The Virtue of Embarrassment

By
John Olson

This week I had an odd experience. While out walking by the river, a woman on a bicycle came up behind me. I stepped aside to let her pass, but when she pulled up beside me and went no further, I looked over to see her staring back at me with what I can only describe as an unsettling smile on her face. She then proceeded, without invitation or introduction, to embark on a tirade against the new mooring rates, pedaling slowly alongside me as she went on about the ignorance of the powers that be toward the lives of those who lived on the river. Admittedly, I don’t keep up with such things, but there was hardly an opportunity for me to speak anyways, so I kept my mouth shut and endured it. After ten minutes of this, the woman and I parted cordially and I walked on wondering what exactly had just happened.

It did not take long, however, for the thought to occur to me that this kind of awkward occurrence—where a stranger blatantly oversteps the assumed bounds of social norms—is precisely the kind of social infelicity that must have characterised the life of Christ. We think of Jesus’ healing ministry as a series of triumphant miracles, but more likely his disciples held their breath in shame every time he touched someone he shouldn’t have. We romanticise Jesus as a radical and a righteous rebel, but every time he flouted religious tradition or went off on some dogmatically dubious sermon, they probably stared at their shoes or shook their heads and sighed, wondering how they were going to get out of this religious pickle. To follow Jesus in his earthly ministry, then, must have been a constant exercise in embarrassment.
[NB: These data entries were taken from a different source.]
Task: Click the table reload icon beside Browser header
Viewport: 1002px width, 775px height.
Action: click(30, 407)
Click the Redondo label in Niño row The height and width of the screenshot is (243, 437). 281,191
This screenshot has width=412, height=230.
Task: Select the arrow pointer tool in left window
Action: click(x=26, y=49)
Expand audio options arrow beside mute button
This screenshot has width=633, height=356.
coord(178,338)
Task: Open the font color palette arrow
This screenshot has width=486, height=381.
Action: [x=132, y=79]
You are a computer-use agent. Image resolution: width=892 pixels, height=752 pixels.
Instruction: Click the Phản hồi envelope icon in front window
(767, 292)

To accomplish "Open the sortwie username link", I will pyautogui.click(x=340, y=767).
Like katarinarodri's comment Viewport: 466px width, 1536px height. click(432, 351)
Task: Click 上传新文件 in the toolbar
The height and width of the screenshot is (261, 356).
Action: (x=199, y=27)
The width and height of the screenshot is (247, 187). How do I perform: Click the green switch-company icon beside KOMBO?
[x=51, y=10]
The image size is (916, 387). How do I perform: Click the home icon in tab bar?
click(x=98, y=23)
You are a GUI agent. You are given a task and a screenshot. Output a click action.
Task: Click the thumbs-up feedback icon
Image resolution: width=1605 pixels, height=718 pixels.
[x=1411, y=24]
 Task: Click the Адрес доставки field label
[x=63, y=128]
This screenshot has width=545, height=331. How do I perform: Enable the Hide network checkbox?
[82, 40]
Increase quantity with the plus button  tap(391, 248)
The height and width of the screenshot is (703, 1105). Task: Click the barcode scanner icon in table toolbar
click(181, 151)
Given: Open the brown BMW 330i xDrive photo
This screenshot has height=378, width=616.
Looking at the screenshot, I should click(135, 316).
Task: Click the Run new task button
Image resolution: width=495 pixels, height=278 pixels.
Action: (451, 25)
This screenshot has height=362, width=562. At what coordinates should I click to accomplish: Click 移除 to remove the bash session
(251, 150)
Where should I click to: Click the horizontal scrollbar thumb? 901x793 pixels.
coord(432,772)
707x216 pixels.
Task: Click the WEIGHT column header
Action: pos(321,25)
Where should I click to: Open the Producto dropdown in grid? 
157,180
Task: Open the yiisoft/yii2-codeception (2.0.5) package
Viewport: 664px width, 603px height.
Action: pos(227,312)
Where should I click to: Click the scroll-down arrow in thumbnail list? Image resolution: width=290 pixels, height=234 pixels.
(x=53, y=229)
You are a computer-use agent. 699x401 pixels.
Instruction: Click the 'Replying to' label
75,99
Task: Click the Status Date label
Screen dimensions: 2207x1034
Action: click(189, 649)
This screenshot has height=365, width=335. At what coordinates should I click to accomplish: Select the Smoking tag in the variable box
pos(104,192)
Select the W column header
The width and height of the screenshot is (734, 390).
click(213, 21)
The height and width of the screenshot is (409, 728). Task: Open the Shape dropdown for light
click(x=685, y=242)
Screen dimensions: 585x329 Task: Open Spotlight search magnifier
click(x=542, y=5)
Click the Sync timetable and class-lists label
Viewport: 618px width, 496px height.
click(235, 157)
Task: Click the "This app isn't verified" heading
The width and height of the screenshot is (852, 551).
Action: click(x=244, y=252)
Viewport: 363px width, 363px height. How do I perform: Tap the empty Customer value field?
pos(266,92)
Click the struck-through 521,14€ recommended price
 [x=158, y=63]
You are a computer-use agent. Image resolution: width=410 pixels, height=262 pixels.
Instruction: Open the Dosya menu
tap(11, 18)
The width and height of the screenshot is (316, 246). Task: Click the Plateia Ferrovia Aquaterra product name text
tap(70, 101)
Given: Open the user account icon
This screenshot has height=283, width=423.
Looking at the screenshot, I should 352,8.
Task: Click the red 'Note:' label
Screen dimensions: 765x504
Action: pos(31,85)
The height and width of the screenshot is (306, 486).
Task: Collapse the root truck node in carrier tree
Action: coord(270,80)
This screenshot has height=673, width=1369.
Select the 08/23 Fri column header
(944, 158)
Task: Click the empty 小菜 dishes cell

If there is a lesson in all of this, I think it must be that the Christian life is not simply one of love-reduced-to-niceties or compassion-when-convenient, but that real Christian love has an innately transgressive quality. If we take Jesus at his word that “just as you did it to the least of these, you did it to me,” (Mt 25:40), then as Christians we should have eyes to see Christ precisely in those people whose way of being makes us most uncomfortable, be they prisoners or the homeless or an awkward stranger on a bicycle looking for someone to complain to. That the people whom Jesus called were the kinds of people who leapt out of boats at the sight of a miracle or who casually walked off a decent job to follow a new teacher would seem to confirm this character of the Christian life as one predisposed to absurdity.

I don’t know whether the woman on the bicycle found my silent attention to her rant helpful or not. I don’t know whether there was something more I could have said or done in that brief encounter to be a more compassionate presence to her. And I honestly don’t know if I—or most of the Christians I associate with—possess enough appetite for awkwardness to truly perform the love of Christ on a regular basis. But I have learned that there is virtue in looking for Christ in the weirdness of people and in those encounters that push us beyond our comfort, “for by doing so some have entertained angels unawares” (Heb 13:2).